Namibia ist ein arides Land. Niederschläge gibt es meistens nur in der sogenannten Regenzeit von Dezember bis April – wenn überhaupt etwas anderes vom Himmel kommt als Sonne. In Bayern liegt der durchschnittliche Niederschlag pro Jahr bei etwa 910 Litern auf den Quadratmeter, in Namibia – abhängig vom Landesteil – zwischen 50 Litern im Süden und 550 Litern im Norden.
Und wenn genügend Regen auf einmal fällt und nicht tröpfchenweise auf viele Tage verteilt, dann erwacht die Natur und vollführt die tollsten Dinge. Auf der Farm Sandhof in der Landesmitte reicht ein guter Regen mit 35 bis 45 Millimeter, um eine ganze Kettenreaktion auszulösen: In einer sonst glatten und unbewachsenen Lehmpfanne mit einer Größe von rund 700 Hektar (das entspricht fast 1.000 Fußballfeldern) warten etwa 30 Zentimeter unter der Oberfläche Amaryllis-Zwiebeln darauf, dass die Erde über ihnen mit Wasser bedeckt wird. Dann treiben sie aus und bilden rund 60 Zentimeter lange Stängel mit zahlreichen Knospen. Vom Austrieb bis zur Blüte dauert es gerade mal eine Woche! Und schon steht da, wo vor kurzem nur verdorrter, rissiger Boden zu finden war, ein Blütenfeld im Wasser, und das bis zum Horizont!
Die herrlichen Blüten sind weiß oder zart-rosa und blühen maximal 10 Tage. In den Zwiebeln der Blumen haben der bis zu sechs Zentimeter große Elefantenrüssel-Käfer, seine Eier und Larven überlebt, und ihre Leibspeise sind die Pflanzen – mit Blüten, Blättern und Stängeln. Der Käfer kann nicht schwimmen, er wartet einfach, bis das Wasser weit genug versickert ist und dann geht das große Fressen los! In kürzester Zeit wird alles vertilgt, was von den Pflanzen über dem Boden zu finden ist.
Gleichzeitig werden durch das Wasser Unmengen von Larven des Urzeitkrebses Triops aus dem Boden gelockt, in dem sie die Dürre überlebt haben. Innerhalb weniger Tage wachsen die Tiere aus, sie werden maximal zwei Zentimeter groß. Da das Wasser nicht lange stehenbleibt, haben es die Triopse eilig, sich zu paaren und Eier abzulegen, die dann wieder in der Erde darauf warten, bis der nächste gute Regen fällt. Das Blumen-Phänomen auf der Farm Sandhof ist übrigens ein Zufall der Natur: der Mensch hat nichts dazu getan, dass die Pflanzen genau hier in dieser Menge wachsen und gedeihen. Auf der ganzen Welt ist nur ein zweiter Ort in der Demokratischen Republik Kongo bekannt, wo es auch diese Amaryllis-Art gibt, allerdings auf einer weitaus kleineren Fläche. Und kommt kein Regen, bleibt auch das Blütenwunder aus. Die längste bekannte Trockenphase zwischen zwei guten Regen liegt bei 13 Jahren!
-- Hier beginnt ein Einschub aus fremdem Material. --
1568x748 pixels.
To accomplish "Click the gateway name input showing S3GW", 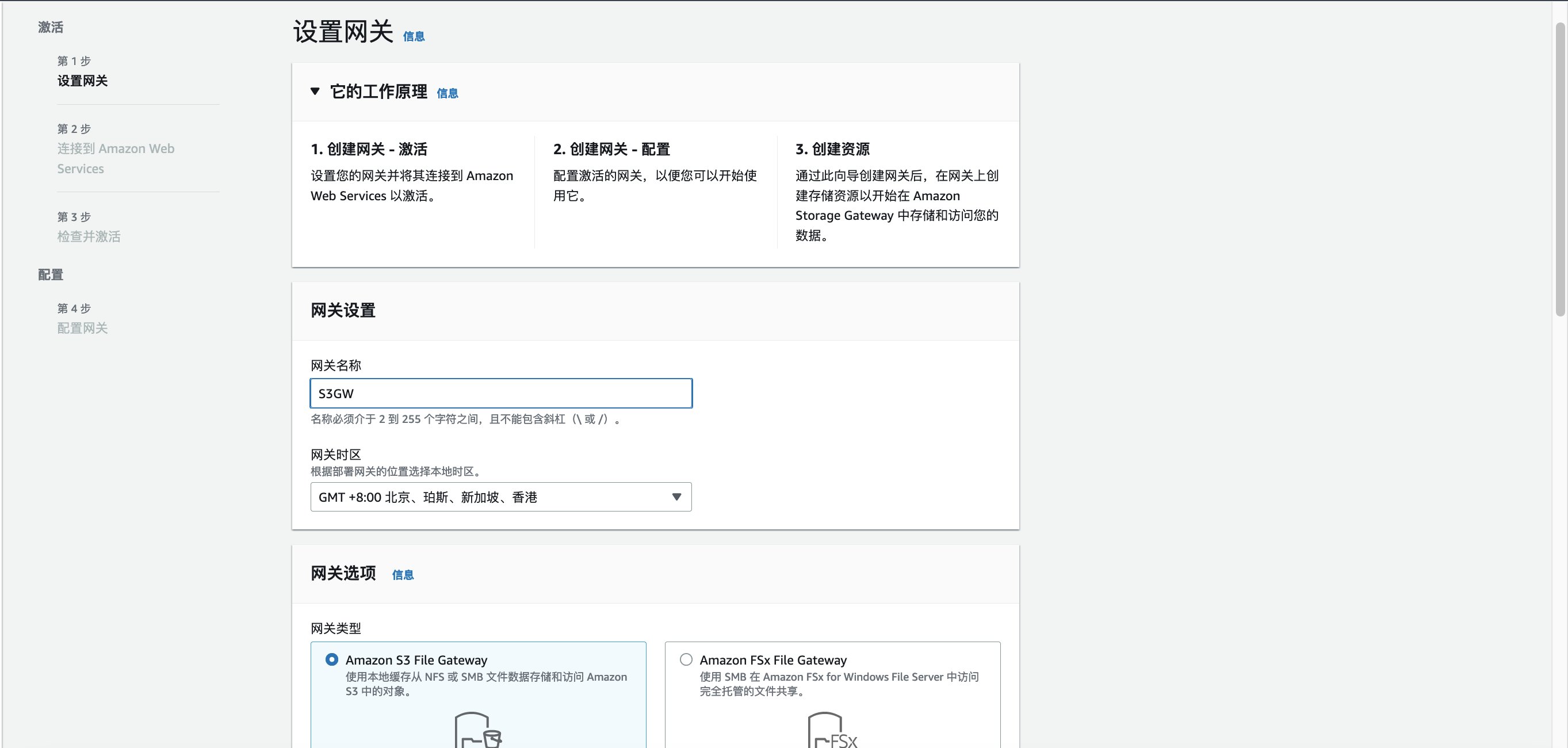I will tap(500, 393).
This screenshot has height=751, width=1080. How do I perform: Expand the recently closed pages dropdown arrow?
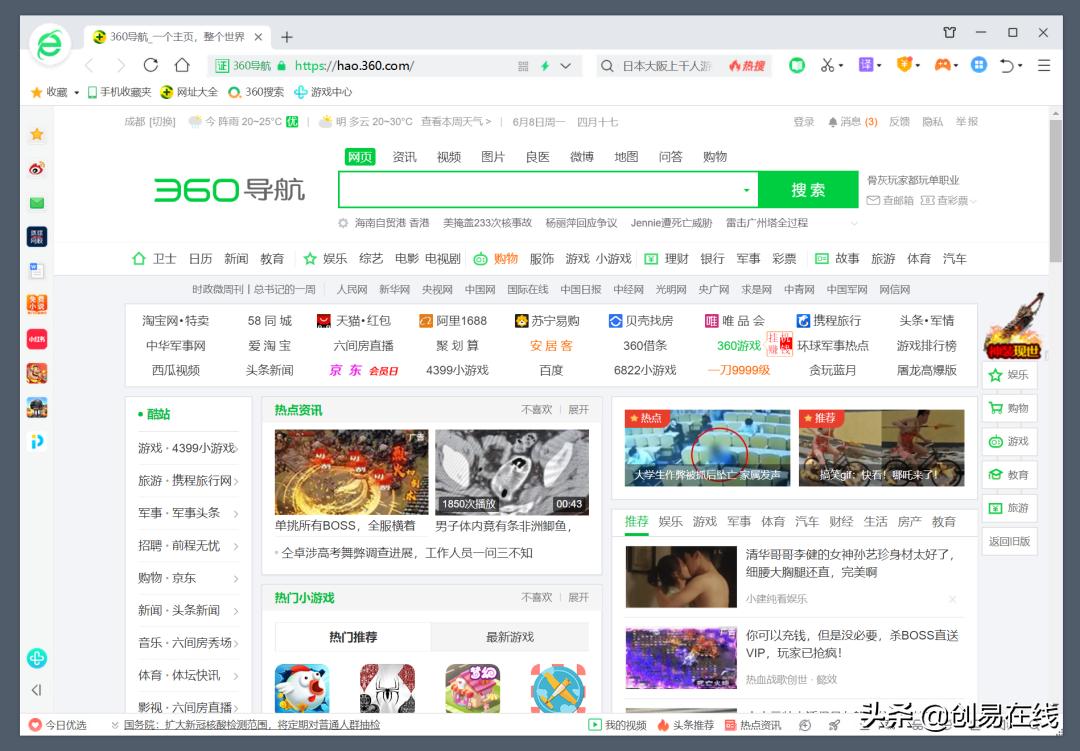point(1020,66)
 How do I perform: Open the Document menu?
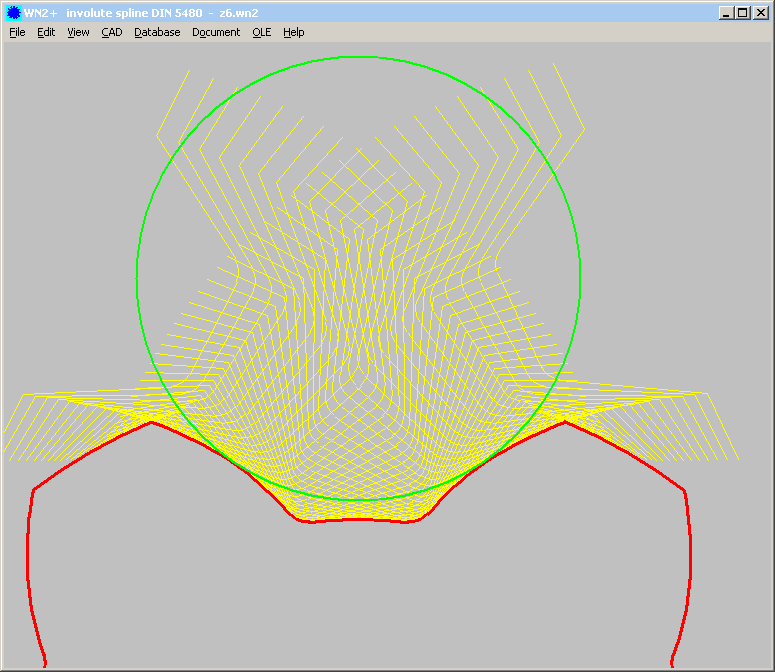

Aber nicht nur auf der Farm Sandhof erwacht das Leben nach dem Regen: Überall im Land wachsen blitzschnell verschiedene Lilienarten mit unterschiedlichen Blüten.
Gras schießt in die Höhe und bildet so schnell wie möglich Samenstände, totgeglaubte Bäume treiben saftiges Laub, Blüten erscheinen zum Teil in Hülle und Fülle, und an den Termitenhügeln wachsen schmackhafte Pilze (die wir leider noch nicht selbst gefunden haben – aber wir geben die Hoffnung nicht auf).
Die meisten Webervögel warten auf frisches Gras, um daraus ihre kunstvollen Nester zu bauen.
Viele Huftiere bekommen zu Beginn der Regenzeit ihren Nachwuchs, da während der kurzen Zeit des Überflusses am ehesten gewährleistet ist, dass genügend Futter vorhanden ist, damit die Muttertiere ausreichend Milch bilden können.
In diesem Jahr hat der Zyklon Batsirai, der sich über dem indischen Ozean gebildet hat und auf Madagaskar auf Land getroffen ist, bei seinem Weiterzug von Ost nach West in Südafrika, Botswana und Namibia für ungewöhnlich hohe Regenfälle gesorgt. In der Kalahari, wo sonst in einem durchschnittlichen Jahr etwa 50 Millimeter Niederschlag pro Quadratmeter fallen, hatten wir in einer einzigen Nacht 165 Millimeter Regen. Das ist gleichermaßen Segen und Fluch für das Land, dessen Straßennetz zu etwa 90 Prozent aus Schotterstraßen besteht. Diese Pisten verwandeln sich nach solchen Regenfällen in matschige, von riesigen Pfützen übersäte Wege, zum Teil fallen einfach große Löcher in die Oberfläche oder die Straße verschwindet auch mal komplett.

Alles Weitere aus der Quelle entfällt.